彼は俺のことを名前で呼ぶ、たぶんお兄さんだとかそんなふうに呼ぶのが恥ずかしいのだろうと踏んでいるのだけど、実際はどうなのだろう。
呼びかけににっこりと笑顔で振り向いてやれば、彼はほんのり顔を赤くさせた。

「コーヒー、のみますか?」

チラチラと視線を散らしながら問いかけてくる。
誰を重ねて赤くなっているのかなんてお見通しで、わかり安すぎると心の奥で笑う。

「君が淹れてくれるの?」
「あ、はい。慎吾さんまだ寝てますから」

寝てるからと言ったが、起きていても弟はきっと頼まなければお茶のいっぱいどころか飴の一個もくれないだろう。
しかも、頼み方と言っても特別な頼み方をしなければいけない、
例えばそうだな、目の前に居る彼を人質に取るとか。

まぁ、それは冗談として。


弟が起きていれば何だかんだで淹れてあげるだろうと思っている彼は、たぶんあいつに甘やかされているんだろうなと思う。

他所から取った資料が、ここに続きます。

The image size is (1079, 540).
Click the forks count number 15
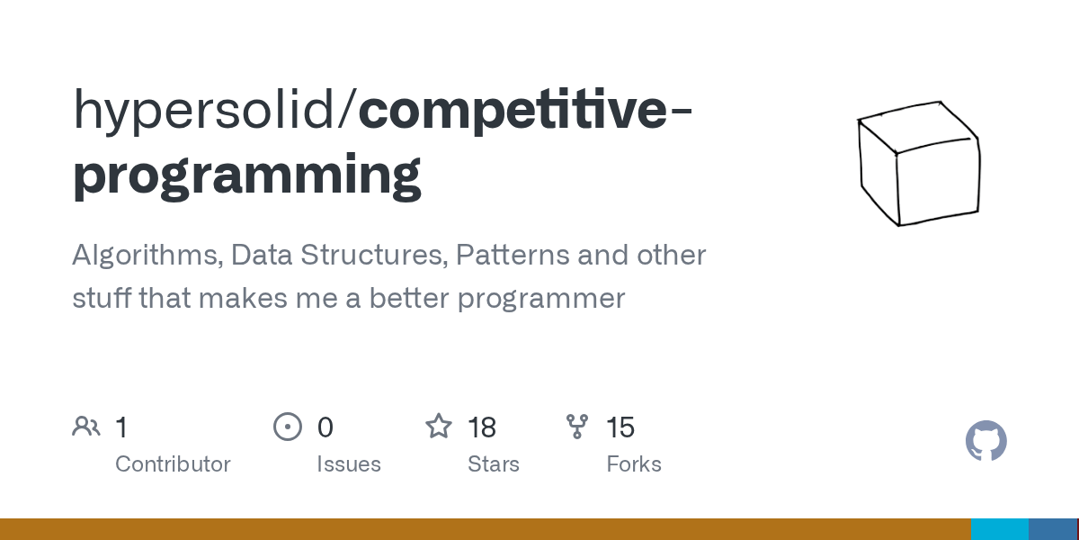pyautogui.click(x=620, y=428)
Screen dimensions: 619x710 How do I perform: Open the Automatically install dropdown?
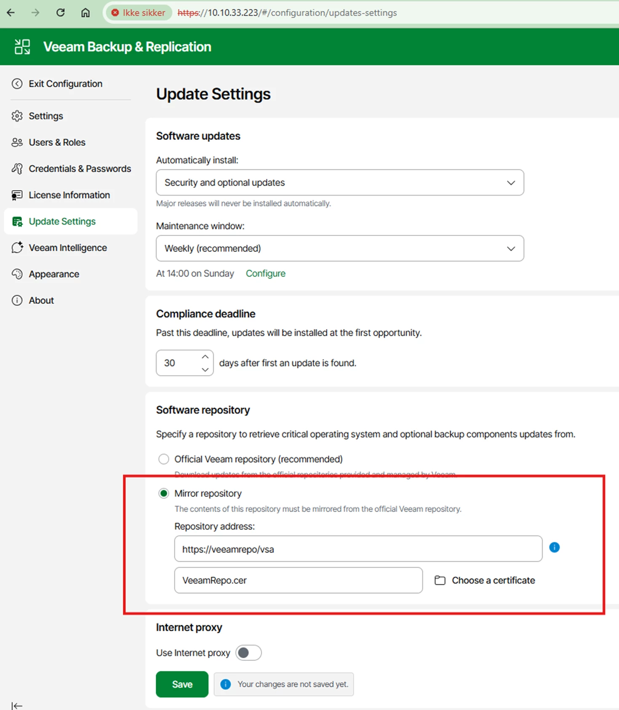point(340,182)
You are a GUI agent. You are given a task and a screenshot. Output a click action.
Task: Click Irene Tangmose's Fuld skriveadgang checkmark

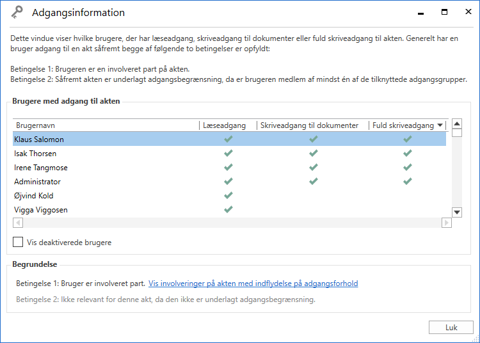[407, 167]
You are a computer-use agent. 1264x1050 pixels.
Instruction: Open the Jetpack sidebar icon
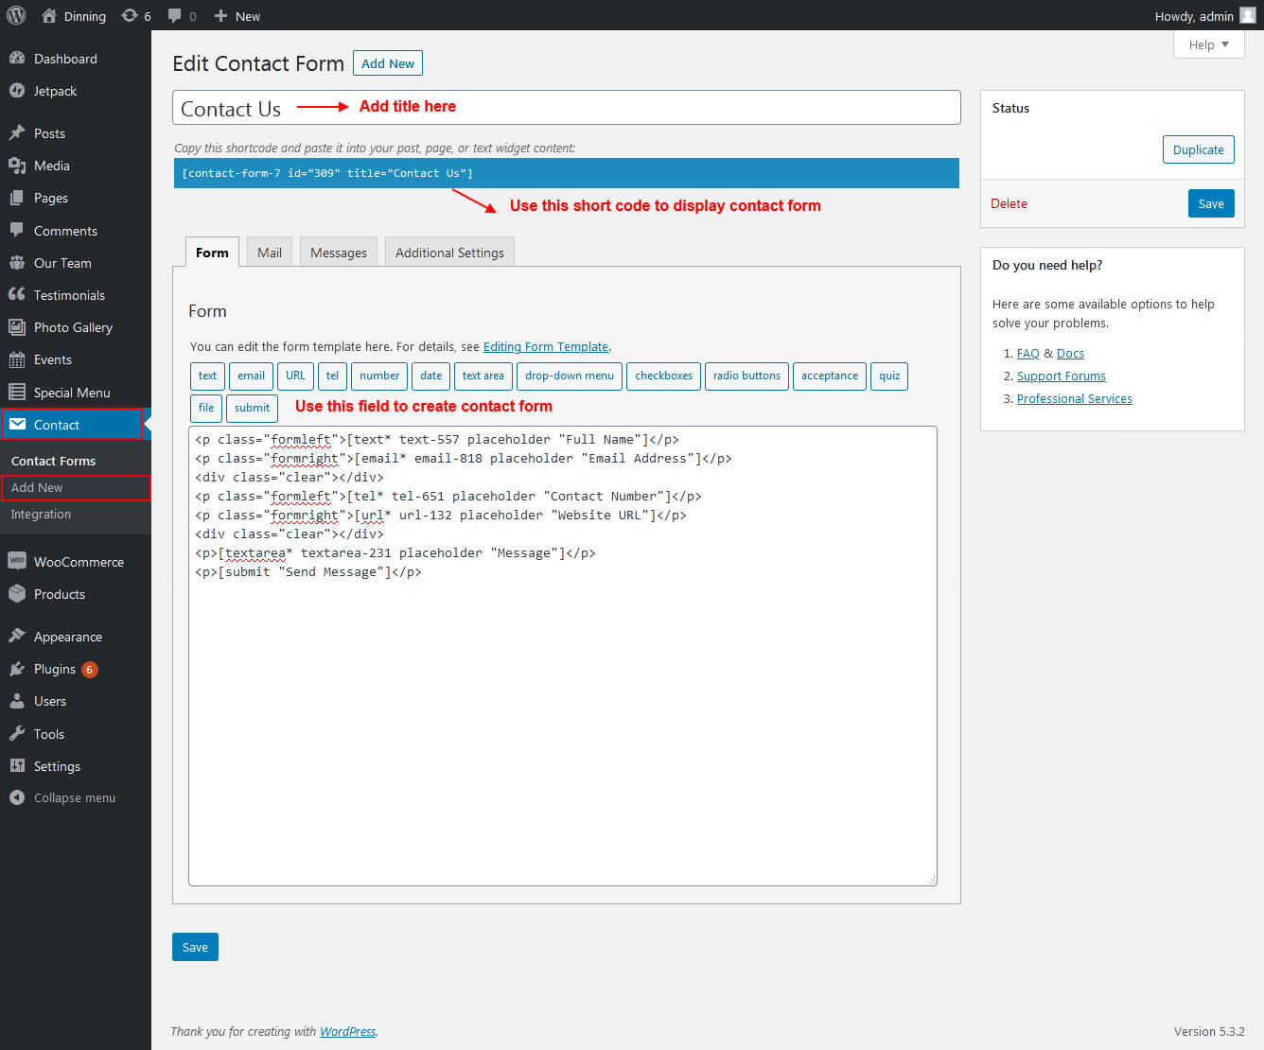pos(17,91)
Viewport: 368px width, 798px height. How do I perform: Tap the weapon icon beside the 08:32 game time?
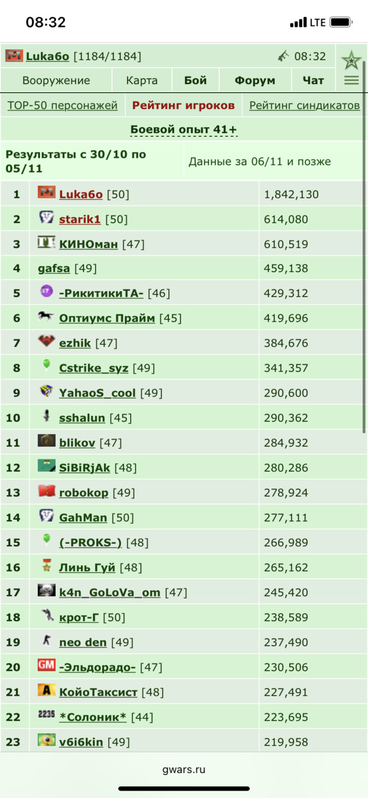pyautogui.click(x=283, y=56)
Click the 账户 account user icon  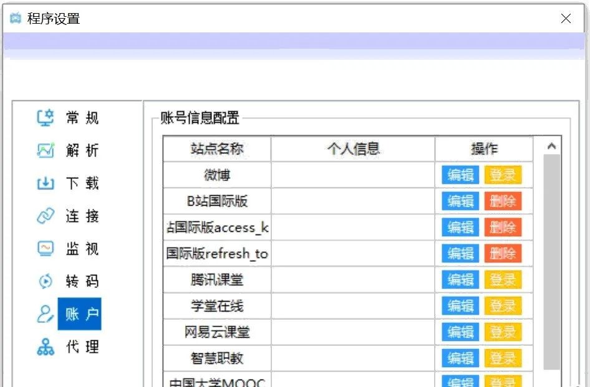click(46, 314)
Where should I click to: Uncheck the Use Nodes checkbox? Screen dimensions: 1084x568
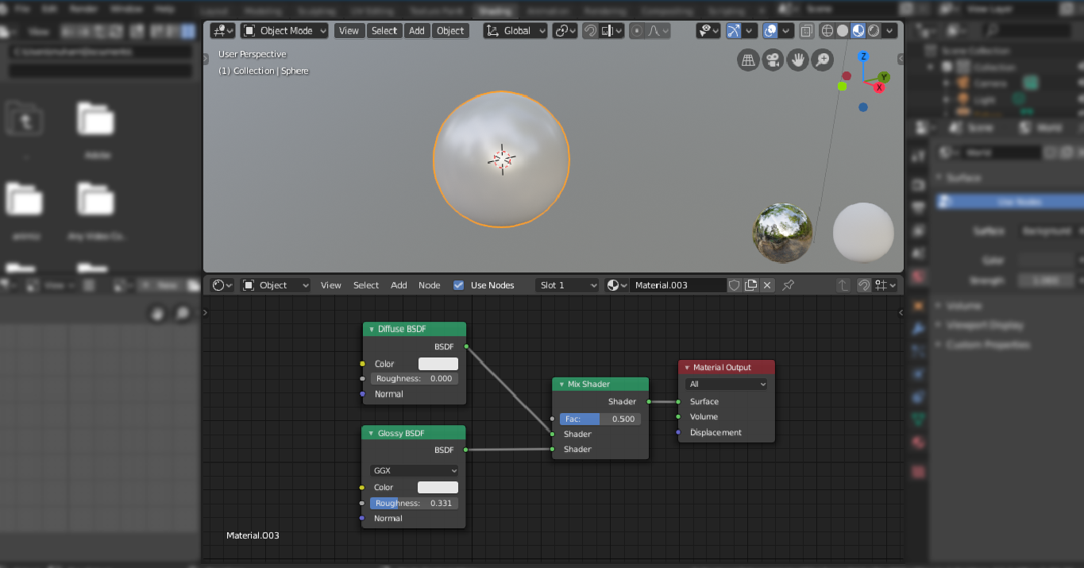coord(458,285)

笑い話ではなくて本当に、二言目には帰れと言うのだから救いようが無い。

「へぇ、じゃぁ折角だし一杯もらおうかな」

そろそろ起きる予感がするが、はるばる来た中でコーヒー一杯を断る理由が無かった。
寛いで飲んでも罰も当たらないだろう、当たったところで別に気にしないし、きっとなんともない。

「はい、あ」
「ん?」

台所に向かおうと彼が来た道を引き返す仕草を見せた時、視線がベランダの窓へ移る。
「あ」と足を止めた彼に、何かあったのかと聞くために先を促す言葉を投げた。

「いえ、窓開けようとしてたのを思い出して」
「なんだ…、そんなことか。俺がしとくよ、お茶のお礼じゃ少ないかもだけど」

ベランダの方へ向かおうとする彼の腕を追いかけ、捕まえる。
窓を開ける行為を買って出た自分を、たぶん目の前の彼よりも自分自身が一番不可思議に思っただろう。